Alfonsa Horeng, Duta Tenun Ikat dari Nusa Nipa (Flores)-Indonesia

24 Mei 2013   02:14 Diperbarui: 24 Juni 2015   13:07 1453 2

Saat Maestra Alfonsa memperkenalkan Tenun Ikat Flores di Peru banyak orang berpikir bahwa tenunan seperti ini juga ditemukan di Peru. Tetapi setelah mereka dengar dan menyaksikan sendiri proses pembuatannya mereka akhirnya tahu bahwa mungkin motifnya hampir sama, tetapi proses, nilai dan fungsi sosial kain tenun NTT sangat berbeda dengan apa yang mereka lakukan.

Misalnya saja, Tenun Ikat Flores ini dibuat dalam 45 langkah.
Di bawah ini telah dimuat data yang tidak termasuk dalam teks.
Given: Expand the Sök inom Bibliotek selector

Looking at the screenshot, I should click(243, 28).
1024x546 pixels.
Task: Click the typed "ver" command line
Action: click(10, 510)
Bahan dasar utamanya adalah kapas (algodón). Sementara di Peru bahan dasar utamanya adalah bulu dari binatang llama atau yang dikenal dengan sebutan alpaca. Kapas sangat cocok di Indonesia karena daerahnya panas sementara bulu alpaca cocoknya untuk daerah dingin, sehingga banyak digunakan oleh masyarakat asli di Pegunungan Andes seperti Cusco. Bahan pewarnanya berasal dari tumbuh-tumbuhan yang berada di sekitar rumah atau kebun di kampung mereka di Flores. Para Ibu di Flores mengetahui dengan pasti pigmen warna di setiap tumbuhan atau pohon yang mereka ambil untuk menghasilkan warna. Mereka mengambil daun, batang atau akar tanaman, lalu diekstraksi dengan cara dimasak atau fermentasi dll. Lalu muncullah warna yang diinginkan. Hal yang unik dari Tenun Ikat, khususnya di Maumere, adalah metode pembuatannya dengan mengikat. Nampaknya metode ini hanya ada di Maumere Flores. Sehingga menghasilkan berbagai motif khas yang diinginkan.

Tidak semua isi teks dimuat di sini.